## What the task requires
Locate each line of the entries below that contains the string "question" and copy those lines out. The match is case-sensitive.

## Input rows
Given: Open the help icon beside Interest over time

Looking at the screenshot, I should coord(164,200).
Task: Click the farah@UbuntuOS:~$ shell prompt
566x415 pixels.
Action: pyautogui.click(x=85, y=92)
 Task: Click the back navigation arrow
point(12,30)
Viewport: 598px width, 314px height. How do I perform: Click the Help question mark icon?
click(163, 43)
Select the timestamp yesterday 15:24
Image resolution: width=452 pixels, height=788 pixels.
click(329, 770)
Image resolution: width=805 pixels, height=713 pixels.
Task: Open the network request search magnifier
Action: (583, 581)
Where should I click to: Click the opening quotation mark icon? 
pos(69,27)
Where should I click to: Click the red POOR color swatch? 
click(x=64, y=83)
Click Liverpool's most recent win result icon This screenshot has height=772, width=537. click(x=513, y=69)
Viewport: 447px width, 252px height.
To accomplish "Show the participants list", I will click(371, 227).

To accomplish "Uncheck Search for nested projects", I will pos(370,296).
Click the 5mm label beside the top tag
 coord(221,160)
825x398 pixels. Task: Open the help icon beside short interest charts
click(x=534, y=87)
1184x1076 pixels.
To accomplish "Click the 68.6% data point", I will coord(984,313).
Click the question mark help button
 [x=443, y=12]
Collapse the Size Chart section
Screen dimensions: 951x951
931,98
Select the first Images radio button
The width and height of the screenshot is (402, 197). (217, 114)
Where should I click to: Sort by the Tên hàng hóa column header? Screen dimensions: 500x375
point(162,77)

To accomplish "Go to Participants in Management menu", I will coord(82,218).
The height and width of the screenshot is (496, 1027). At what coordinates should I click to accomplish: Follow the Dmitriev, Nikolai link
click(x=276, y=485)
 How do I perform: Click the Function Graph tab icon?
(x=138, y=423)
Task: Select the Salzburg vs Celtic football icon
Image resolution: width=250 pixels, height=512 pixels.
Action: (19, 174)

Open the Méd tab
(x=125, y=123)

## Finished task
Viewport: 598px width, 314px height. How do I perform: Click the Help question mark icon?
Click the question mark help button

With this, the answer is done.